I was delighted to read about VPIG in the article in the blog by Kat Powell and was reminded how, by Kat and friends sharing their sketch books, that they are carrying on a centuries old tradition of Album Amicorum, or Friendship Books, which were the precursor to today’s autograph book.
The original books started in Germany in the 16th century and friends would paint or draw in a book, sometimes around someone else’s signature. The books were also carried by people when they traveled and they would have the hosts or other guests add to the contents. There are about 14,000 known books in various museum and private collections.
One recent contemporary such book was put together by one hundred and fifty Los Angeles graffiti artists. It was sponsored by The Getty Research Institute and there was a webinar in May, 2021, where David Brafman, Associate Rare Book Curator at The Getty Research Institute interviewed five of the artists. Fascinating.
About five or so years ago, David contacted several artists and had them meet him at The Getty where he showed them a Getty-owned Album Amicorum. The artists were intrigued and agreed that in many ways this is what they did. They put on an exhibition in El Segundo at EsMOA. Each artist was given a space and could paint what they liked. They started on the walls and as they waited for a ladder, they started to paint the floors. By the time they had finished, they had also painted the ceiling. It was an amazing experience to walk in and be encompassed by the art.
The artists are employed as graphic designers and in other artistic positions and are all fine artists. The book, L.A. Graffiti Black Book, by David Brafman, is available at The Getty Book Shop and is quite an eye opener. There are several well-known women graffiti artists. Graffiti artists must not be confused with taggers.
So I suggest that BAGSC members get together and create our own Album Amicorum and sometime perhaps we can have an exhibition of our Friendship Books.

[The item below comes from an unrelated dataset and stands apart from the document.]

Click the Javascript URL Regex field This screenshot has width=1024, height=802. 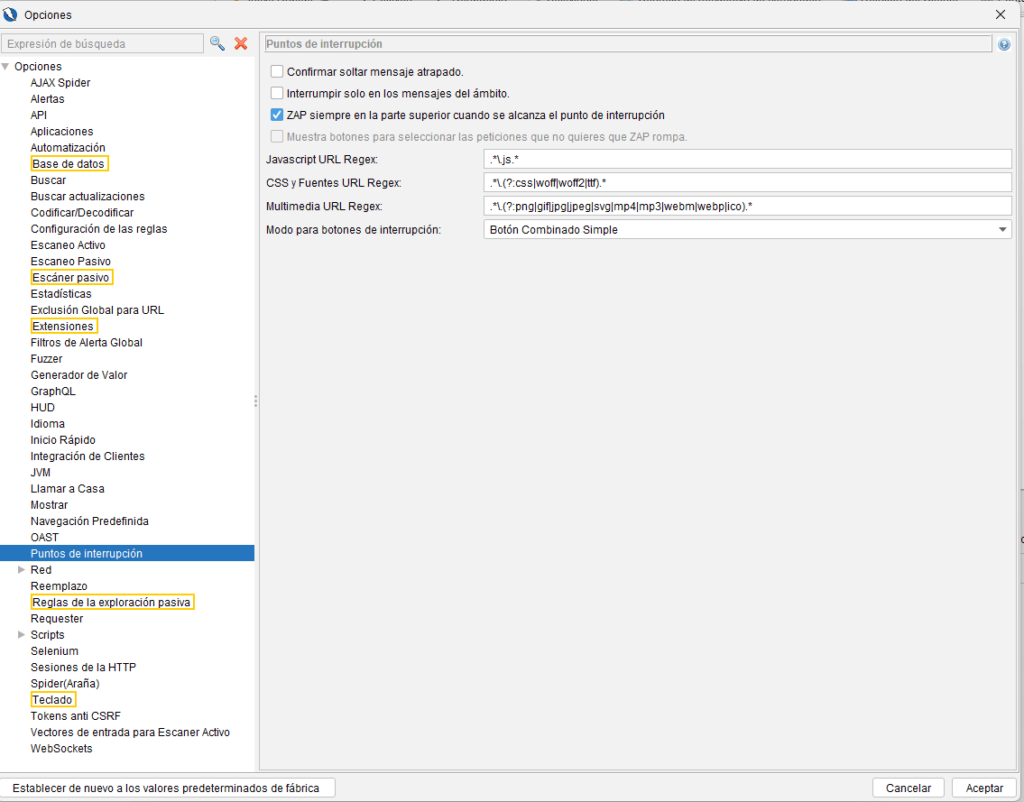pos(747,159)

Thank you to David Brafman, Associate Rare Book Curator at The Getty, Research Institute for the images for this article and the following information:
A link to the full digitized manuscript of the liber amicorum of Johann Heinrich Gruber can be found by clicking here, or by clicking on any of the thumbnails below to view the full page. The website shows leaf numbers labeled in a column to the left and bibliographic info in a column to the right. Each page can be enlarged for viewing details.

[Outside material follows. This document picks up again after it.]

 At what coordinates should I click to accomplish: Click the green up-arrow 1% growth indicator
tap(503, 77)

Gruber was a merchant in Nuremberg who owned a factory in Lyon. His liber amicorum contains entries from 1602 – 1612, including inscriptions and watercolor and gold paintings of allegories, genre scenes, buildings and landscapes. Some of the paintings are attributed to the miniature painter Tobias Bernhard (Bernhart), who was active in Munich and Augsburg at the time. Also included in the digitized book are ten leaves of Turkish marbled paper.
Another digitized liber amicorum that is available was compiled from 1587 – 1612 and belonged to Johann Joachim Prack von Asch, a diplomat stationed in Istanbul. Click here to view; click on any of the thumbnails below to see a slideshow of the full page. The Getty digital file is set up like a book, so you can flip pages as though you are looking at the book in person. Each page can be enlarged in this volume too.
Johann Joachim Prack von Asch was originally from Lüttach in Tyrol, and was most likely a diplomatic attaché from Vienna assigned to the Ottoman court in Constantinople. Although most of the entries were penned in Istanbul, the volume contains entries from other areas Prack visited during his diplomatic career, including Prague, Vienna, Würzburg, Cologne, Jülich, Düsseldorf, Scutari near Constantinople and Adrianople, (called Edirne today). This volume has a floral and garden decorative motif tinted by Islamic papermakers into some of the pages, Turkish silhouette and marbled papers, some sheets sprinkled with gold and silver, and other sheets which are glazed or burnished. It is illustrated with 140 hand-painted miniatures, including 110 coats-of-arms, many of which are painted in gold and silver, and painted miniatures of Istanbul, Venice, allegories, standard bearers, landscapes and more.